[Stored records]
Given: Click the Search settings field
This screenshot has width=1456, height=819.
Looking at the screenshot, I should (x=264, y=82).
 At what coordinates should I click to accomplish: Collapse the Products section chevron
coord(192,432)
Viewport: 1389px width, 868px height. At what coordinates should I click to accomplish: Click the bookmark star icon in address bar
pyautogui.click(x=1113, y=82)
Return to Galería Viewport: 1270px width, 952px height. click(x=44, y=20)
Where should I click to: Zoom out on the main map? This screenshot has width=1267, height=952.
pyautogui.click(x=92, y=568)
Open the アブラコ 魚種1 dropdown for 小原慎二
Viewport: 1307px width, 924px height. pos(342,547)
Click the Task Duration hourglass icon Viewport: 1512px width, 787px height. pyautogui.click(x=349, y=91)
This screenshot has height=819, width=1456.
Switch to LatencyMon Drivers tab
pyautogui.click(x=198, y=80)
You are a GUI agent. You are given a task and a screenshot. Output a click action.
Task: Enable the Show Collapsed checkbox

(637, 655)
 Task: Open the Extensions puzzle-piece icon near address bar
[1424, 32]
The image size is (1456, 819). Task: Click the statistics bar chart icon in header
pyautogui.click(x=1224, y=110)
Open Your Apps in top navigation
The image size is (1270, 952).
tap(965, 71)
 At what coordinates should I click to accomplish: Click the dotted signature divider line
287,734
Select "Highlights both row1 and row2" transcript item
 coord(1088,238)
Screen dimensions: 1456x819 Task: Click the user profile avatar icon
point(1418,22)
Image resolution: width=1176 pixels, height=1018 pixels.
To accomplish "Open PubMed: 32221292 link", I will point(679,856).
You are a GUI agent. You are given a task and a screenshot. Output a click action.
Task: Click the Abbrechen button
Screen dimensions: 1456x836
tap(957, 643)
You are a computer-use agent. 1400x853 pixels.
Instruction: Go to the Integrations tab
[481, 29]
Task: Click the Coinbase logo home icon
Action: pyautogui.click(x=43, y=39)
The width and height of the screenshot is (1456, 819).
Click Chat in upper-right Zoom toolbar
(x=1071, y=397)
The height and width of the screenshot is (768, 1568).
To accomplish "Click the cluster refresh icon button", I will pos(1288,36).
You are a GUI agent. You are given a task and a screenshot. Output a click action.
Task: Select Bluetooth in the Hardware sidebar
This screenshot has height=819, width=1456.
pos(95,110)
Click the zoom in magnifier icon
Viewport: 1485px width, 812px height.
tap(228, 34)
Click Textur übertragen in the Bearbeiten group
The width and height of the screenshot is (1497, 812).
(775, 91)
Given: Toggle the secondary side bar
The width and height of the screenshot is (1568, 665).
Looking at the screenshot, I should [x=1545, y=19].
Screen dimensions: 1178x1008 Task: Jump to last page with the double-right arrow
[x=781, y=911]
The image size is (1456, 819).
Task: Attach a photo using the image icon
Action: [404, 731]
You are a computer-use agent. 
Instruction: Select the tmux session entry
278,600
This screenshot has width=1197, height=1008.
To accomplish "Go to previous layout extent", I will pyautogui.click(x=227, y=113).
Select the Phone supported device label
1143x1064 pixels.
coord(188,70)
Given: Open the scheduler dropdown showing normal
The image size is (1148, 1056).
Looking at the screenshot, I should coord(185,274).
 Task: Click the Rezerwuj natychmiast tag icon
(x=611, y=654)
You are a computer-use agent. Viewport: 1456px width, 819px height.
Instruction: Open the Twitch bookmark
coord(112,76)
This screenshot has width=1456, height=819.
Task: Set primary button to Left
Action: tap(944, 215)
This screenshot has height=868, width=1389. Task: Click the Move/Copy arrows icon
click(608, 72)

EXERCISE REQUIREMENTS: Line by line, reproduce the data exactly.

WRITTEN RESPONSE:
Given: Click the Search settings field
This screenshot has width=1456, height=819.
Looking at the screenshot, I should (x=264, y=82).
 At what coordinates should I click to accomplish: Collapse the Products section chevron
coord(192,432)
Viewport: 1389px width, 868px height. At what coordinates should I click to accomplish: Click the bookmark star icon in address bar
pyautogui.click(x=1113, y=82)
Return to Galería Viewport: 1270px width, 952px height. click(x=44, y=20)
Where should I click to: Zoom out on the main map? This screenshot has width=1267, height=952.
pyautogui.click(x=92, y=568)
Open the アブラコ 魚種1 dropdown for 小原慎二
Viewport: 1307px width, 924px height. pos(342,547)
Click the Task Duration hourglass icon Viewport: 1512px width, 787px height. pyautogui.click(x=349, y=91)
This screenshot has height=819, width=1456.
Switch to LatencyMon Drivers tab
pyautogui.click(x=198, y=80)
You are a GUI agent. You are given a task and a screenshot. Output a click action.
Task: Enable the Show Collapsed checkbox

(637, 655)
 Task: Open the Extensions puzzle-piece icon near address bar
[1424, 32]
The image size is (1456, 819). Task: Click the statistics bar chart icon in header
pyautogui.click(x=1224, y=110)
Open Your Apps in top navigation
The image size is (1270, 952).
tap(965, 71)
 At what coordinates should I click to accomplish: Click the dotted signature divider line
287,734
Select "Highlights both row1 and row2" transcript item
 coord(1088,238)
Screen dimensions: 1456x819 Task: Click the user profile avatar icon
point(1418,22)
Image resolution: width=1176 pixels, height=1018 pixels.
To accomplish "Open PubMed: 32221292 link", I will point(679,856).
You are a GUI agent. You are given a task and a screenshot. Output a click action.
Task: Click the Abbrechen button
Screen dimensions: 1456x836
tap(957, 643)
You are a computer-use agent. 1400x853 pixels.
Instruction: Go to the Integrations tab
[481, 29]
Task: Click the Coinbase logo home icon
Action: pyautogui.click(x=43, y=39)
The width and height of the screenshot is (1456, 819).
Click Chat in upper-right Zoom toolbar
(x=1071, y=397)
The height and width of the screenshot is (768, 1568).
To accomplish "Click the cluster refresh icon button", I will pos(1288,36).
You are a GUI agent. You are given a task and a screenshot. Output a click action.
Task: Select Bluetooth in the Hardware sidebar
This screenshot has height=819, width=1456.
pos(95,110)
Click the zoom in magnifier icon
Viewport: 1485px width, 812px height.
tap(228, 34)
Click Textur übertragen in the Bearbeiten group
The width and height of the screenshot is (1497, 812).
(775, 91)
Given: Toggle the secondary side bar
The width and height of the screenshot is (1568, 665).
Looking at the screenshot, I should [x=1545, y=19].
Screen dimensions: 1178x1008 Task: Jump to last page with the double-right arrow
[x=781, y=911]
The image size is (1456, 819).
Task: Attach a photo using the image icon
Action: [404, 731]
You are a computer-use agent. 
Instruction: Select the tmux session entry
278,600
This screenshot has width=1197, height=1008.
To accomplish "Go to previous layout extent", I will pyautogui.click(x=227, y=113).
Select the Phone supported device label
1143x1064 pixels.
coord(188,70)
Given: Open the scheduler dropdown showing normal
The image size is (1148, 1056).
Looking at the screenshot, I should coord(185,274).
 Task: Click the Rezerwuj natychmiast tag icon
(x=611, y=654)
You are a computer-use agent. Viewport: 1456px width, 819px height.
Instruction: Open the Twitch bookmark
coord(112,76)
This screenshot has width=1456, height=819.
Task: Set primary button to Left
Action: tap(944, 215)
This screenshot has height=868, width=1389. Task: Click the Move/Copy arrows icon
click(608, 72)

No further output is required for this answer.